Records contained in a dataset
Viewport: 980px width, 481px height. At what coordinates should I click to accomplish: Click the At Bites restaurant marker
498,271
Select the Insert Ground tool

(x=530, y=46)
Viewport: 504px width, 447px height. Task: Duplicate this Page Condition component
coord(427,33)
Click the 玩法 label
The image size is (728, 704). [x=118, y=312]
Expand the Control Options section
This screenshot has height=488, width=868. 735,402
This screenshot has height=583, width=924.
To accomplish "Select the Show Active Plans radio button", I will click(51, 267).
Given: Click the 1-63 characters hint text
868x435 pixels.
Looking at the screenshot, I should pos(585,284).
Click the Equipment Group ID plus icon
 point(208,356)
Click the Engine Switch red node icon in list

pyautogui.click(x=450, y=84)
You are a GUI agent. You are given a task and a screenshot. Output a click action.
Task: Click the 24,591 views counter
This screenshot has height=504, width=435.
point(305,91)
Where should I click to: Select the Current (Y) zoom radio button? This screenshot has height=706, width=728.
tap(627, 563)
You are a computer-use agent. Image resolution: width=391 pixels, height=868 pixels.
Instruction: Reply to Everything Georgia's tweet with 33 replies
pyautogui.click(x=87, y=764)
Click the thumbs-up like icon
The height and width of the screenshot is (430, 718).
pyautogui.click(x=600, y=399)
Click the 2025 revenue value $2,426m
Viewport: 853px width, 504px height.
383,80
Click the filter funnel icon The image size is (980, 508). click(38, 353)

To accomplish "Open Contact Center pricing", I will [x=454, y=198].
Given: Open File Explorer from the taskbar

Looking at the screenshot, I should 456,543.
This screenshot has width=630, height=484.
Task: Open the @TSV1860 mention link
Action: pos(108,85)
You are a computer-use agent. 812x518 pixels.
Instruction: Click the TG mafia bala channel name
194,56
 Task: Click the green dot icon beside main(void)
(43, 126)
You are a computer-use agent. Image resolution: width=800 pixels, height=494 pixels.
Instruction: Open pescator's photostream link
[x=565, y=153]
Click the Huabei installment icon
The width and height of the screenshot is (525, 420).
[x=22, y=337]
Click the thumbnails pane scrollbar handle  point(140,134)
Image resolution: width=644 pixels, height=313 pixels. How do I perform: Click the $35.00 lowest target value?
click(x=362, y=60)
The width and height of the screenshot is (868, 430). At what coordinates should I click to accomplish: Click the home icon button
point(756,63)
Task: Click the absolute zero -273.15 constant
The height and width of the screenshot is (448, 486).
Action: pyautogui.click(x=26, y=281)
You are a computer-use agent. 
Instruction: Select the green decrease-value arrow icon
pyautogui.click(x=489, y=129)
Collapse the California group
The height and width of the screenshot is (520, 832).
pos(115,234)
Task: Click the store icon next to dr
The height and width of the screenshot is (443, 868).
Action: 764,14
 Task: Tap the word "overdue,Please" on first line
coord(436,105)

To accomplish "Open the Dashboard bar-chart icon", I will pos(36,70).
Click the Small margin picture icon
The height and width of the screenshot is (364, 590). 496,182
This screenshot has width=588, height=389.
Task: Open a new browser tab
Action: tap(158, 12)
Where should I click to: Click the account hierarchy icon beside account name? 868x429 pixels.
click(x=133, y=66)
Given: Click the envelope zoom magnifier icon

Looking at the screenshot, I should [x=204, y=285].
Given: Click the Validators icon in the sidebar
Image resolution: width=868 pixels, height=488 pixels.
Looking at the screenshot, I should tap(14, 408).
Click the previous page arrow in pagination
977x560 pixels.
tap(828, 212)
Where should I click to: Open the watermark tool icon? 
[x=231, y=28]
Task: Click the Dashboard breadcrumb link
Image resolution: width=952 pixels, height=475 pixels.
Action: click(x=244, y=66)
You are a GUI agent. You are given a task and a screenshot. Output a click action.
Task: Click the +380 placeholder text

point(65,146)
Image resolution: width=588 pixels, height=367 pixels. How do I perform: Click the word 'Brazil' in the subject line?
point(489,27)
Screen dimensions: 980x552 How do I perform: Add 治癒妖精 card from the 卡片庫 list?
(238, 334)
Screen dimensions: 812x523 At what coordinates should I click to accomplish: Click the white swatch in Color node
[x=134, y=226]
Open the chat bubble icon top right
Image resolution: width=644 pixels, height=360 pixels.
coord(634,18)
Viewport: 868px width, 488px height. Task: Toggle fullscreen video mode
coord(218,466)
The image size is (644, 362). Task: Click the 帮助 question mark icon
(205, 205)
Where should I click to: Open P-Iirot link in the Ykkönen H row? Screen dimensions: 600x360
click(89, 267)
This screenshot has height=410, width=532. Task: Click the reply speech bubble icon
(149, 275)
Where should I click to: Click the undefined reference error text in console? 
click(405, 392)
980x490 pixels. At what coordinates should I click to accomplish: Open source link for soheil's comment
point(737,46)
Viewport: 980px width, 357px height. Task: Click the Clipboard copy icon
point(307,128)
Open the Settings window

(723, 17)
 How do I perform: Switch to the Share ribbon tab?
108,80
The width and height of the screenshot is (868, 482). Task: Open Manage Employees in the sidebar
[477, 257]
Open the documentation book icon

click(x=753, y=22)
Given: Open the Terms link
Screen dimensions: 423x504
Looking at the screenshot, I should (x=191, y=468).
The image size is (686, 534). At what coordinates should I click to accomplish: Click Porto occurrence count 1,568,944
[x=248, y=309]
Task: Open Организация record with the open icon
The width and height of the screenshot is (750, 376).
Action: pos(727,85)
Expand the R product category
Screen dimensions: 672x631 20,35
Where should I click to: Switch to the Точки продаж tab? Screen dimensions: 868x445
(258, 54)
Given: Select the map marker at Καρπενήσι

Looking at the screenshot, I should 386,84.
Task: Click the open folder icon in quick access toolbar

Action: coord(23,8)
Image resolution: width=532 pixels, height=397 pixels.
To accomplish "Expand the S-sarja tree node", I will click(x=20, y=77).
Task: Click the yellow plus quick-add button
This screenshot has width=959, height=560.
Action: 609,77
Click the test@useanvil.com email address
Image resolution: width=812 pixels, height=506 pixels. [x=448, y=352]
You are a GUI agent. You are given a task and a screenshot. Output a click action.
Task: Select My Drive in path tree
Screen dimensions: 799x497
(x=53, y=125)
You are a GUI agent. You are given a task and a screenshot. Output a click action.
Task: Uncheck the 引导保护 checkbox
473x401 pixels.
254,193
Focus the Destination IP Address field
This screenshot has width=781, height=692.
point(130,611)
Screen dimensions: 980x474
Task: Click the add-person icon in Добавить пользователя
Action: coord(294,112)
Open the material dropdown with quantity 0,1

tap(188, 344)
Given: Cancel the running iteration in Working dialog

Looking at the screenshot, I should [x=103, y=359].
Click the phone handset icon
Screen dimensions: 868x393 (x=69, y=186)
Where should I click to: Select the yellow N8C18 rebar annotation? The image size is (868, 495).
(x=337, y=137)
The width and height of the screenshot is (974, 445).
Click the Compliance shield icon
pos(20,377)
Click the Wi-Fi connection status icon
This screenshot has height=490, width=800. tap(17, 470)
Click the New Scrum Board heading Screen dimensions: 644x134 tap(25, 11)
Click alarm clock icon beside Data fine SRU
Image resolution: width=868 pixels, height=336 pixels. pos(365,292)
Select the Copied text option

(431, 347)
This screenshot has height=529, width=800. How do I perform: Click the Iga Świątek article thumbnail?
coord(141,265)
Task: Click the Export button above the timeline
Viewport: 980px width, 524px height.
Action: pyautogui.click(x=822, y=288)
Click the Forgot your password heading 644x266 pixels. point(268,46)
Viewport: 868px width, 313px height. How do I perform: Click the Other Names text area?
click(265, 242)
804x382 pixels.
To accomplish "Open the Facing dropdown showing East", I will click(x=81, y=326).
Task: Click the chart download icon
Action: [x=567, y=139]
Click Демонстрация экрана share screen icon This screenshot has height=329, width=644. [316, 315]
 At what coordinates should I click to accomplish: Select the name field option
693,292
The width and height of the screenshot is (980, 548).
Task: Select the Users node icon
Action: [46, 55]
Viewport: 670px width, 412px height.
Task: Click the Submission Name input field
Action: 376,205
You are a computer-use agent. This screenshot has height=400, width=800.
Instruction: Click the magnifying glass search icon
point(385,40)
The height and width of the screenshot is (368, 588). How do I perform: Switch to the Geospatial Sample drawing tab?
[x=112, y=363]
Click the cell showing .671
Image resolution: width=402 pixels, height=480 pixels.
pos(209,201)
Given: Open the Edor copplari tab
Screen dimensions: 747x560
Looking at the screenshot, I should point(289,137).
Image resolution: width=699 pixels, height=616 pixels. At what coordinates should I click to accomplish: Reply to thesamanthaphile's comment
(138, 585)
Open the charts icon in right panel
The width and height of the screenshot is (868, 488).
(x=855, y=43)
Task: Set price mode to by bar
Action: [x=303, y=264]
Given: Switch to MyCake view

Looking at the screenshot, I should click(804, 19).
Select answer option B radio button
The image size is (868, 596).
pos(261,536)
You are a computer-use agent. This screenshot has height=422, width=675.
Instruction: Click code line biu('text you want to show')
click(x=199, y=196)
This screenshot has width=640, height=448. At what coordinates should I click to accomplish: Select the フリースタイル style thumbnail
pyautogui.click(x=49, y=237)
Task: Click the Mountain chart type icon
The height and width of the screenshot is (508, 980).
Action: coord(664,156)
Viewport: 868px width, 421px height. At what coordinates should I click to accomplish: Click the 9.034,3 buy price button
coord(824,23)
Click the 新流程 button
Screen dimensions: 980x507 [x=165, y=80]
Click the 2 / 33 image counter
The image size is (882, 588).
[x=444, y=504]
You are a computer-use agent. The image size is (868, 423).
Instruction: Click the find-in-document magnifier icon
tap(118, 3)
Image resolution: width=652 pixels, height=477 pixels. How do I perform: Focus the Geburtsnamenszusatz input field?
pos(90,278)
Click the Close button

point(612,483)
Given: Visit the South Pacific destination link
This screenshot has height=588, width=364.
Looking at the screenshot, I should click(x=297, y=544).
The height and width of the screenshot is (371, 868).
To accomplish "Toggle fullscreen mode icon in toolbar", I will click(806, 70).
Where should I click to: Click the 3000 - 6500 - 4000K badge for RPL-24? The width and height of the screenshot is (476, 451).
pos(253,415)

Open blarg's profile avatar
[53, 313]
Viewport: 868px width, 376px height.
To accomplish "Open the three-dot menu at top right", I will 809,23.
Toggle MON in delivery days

▶ [What is required] Output the data exactly, from the first line through the line that holds "You are a computer-use agent. Image resolution: width=391", so that no later line appears.

▶ [Solution to this task]
Viewport: 980px width, 481px height. At what coordinates should I click to accomplish: Click the At Bites restaurant marker
498,271
Select the Insert Ground tool

(x=530, y=46)
Viewport: 504px width, 447px height. Task: Duplicate this Page Condition component
coord(427,33)
Click the 玩法 label
The image size is (728, 704). [x=118, y=312]
Expand the Control Options section
This screenshot has height=488, width=868. 735,402
This screenshot has height=583, width=924.
To accomplish "Select the Show Active Plans radio button", I will click(51, 267).
Given: Click the 1-63 characters hint text
868x435 pixels.
Looking at the screenshot, I should pos(585,284).
Click the Equipment Group ID plus icon
 point(208,356)
Click the Engine Switch red node icon in list

pyautogui.click(x=450, y=84)
You are a GUI agent. You are given a task and a screenshot. Output a click action.
Task: Click the 24,591 views counter
This screenshot has height=504, width=435.
point(305,91)
Where should I click to: Select the Current (Y) zoom radio button? This screenshot has height=706, width=728.
tap(627, 563)
You are a computer-use agent. Image resolution: width=391 pixels, height=868 pixels.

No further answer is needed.